Published: Monday, May 27 2013 2:29 p.m. MDT

President George W. Bush greets soldiers after speaking to troops at Fort Campbell, Ky.,Tuesday, Nov. 25, 2008. The former president has continued his work with members of the military through the George W. Bush Institute since leaving office.

Gerald Herbert, Associated Press

Former President George W. Bush took to the trails during the third annual Bush Center Warrior 100K mountain bike ride, riding alongside 14 wounded veterans from May 23 through May 25 and helping to promote an ongoing effort to increase veteran employment.

"You learn a lot about life hanging out with people who have been through some very tough times," Bush told Fox News' Marc Siegel. "We're a remarkable country in that we produce men and women who, after our nation was attacked, said 'I want to serve.' The price of war is unbelievably devastating for some, and on Memorial Day, our nation rightly honors those who sacrifice, whether it be in the recent conflicts or past conflicts."

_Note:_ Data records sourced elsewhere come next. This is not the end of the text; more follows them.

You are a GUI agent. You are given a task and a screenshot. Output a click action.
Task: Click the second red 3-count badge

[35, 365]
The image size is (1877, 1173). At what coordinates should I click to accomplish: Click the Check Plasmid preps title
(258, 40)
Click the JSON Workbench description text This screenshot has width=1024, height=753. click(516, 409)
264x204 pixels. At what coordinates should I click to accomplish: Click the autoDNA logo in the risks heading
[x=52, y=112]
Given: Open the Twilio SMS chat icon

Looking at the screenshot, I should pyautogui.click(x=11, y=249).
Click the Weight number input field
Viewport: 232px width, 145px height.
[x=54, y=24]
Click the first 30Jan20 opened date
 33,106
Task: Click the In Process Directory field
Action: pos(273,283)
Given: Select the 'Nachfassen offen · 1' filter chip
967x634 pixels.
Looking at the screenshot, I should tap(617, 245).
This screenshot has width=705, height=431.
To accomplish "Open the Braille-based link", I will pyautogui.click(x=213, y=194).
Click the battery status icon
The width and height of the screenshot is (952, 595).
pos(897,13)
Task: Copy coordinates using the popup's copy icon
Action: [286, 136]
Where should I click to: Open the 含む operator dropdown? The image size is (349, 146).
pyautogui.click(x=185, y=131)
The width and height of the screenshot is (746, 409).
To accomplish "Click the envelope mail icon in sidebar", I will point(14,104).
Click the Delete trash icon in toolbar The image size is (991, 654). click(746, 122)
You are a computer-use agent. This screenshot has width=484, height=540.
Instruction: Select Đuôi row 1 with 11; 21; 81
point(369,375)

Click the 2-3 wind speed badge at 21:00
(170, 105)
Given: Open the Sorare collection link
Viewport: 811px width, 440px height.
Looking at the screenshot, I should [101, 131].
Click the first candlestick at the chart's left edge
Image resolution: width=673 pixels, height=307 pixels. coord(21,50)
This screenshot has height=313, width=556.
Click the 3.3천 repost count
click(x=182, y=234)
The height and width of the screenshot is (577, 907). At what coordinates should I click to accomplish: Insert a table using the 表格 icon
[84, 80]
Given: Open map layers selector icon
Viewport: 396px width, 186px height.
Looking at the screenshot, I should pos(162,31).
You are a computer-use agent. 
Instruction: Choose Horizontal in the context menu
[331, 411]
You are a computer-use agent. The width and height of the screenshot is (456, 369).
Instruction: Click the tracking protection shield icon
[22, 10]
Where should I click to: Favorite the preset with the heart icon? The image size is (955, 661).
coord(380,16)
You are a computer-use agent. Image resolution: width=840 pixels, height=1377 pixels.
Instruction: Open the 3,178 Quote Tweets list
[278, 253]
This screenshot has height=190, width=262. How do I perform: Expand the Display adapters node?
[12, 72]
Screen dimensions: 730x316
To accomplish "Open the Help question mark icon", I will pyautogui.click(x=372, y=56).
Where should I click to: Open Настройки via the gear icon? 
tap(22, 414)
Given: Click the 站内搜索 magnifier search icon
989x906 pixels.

While riding alongside the troops is one way of showing the former president's support for them, the larger goal of the Bush Center's Military Services Initiative is to help veterans with jobs, housing, education, their families, and women's issues, Mark McKinnon reported. The initiative aims to analyze what works and what doesn't among organizations helping veterans, and then to turn that information into action.

"We are aiming to make sure that the outpouring of support that is so predominant in our country is channeled in an effective way," Bush told The Daily Beast.

The George W. Bush Institute's Circles of Excellence jobs pilot program, headed by retired Marine Corps Gen. Peter Pace, former chairman of the Joint Chiefs of Staff, has pulled together leaders from groups like the U.S. Chamber Hiring Our Heroes Program, Syracuse University Institute for Veterans and Military Families and America Corporate Partners to help find and implement solutions to "critical problems facing post 9/11 veterans," the institute web page said.

Efforts to help returning veterans find jobs are ongoing and bipartisan. First Lady Michelle Obama and Vice President Joe Biden's wife Jill recently penned an op-ed piece highlighting the campaign Joining Forces, which encourages Americans to support veterans and military families through hiring, and pushing for a greater emphasis on veteran employment.

"This is an all-hands-on-deck issue, and we cannot rest until every single veteran and military spouse who is searching for a job has found one," the two wrote. "These men and women have sacrificed so much for all of us. Now is the time for all of us to come together to serve them as well as they have served this country."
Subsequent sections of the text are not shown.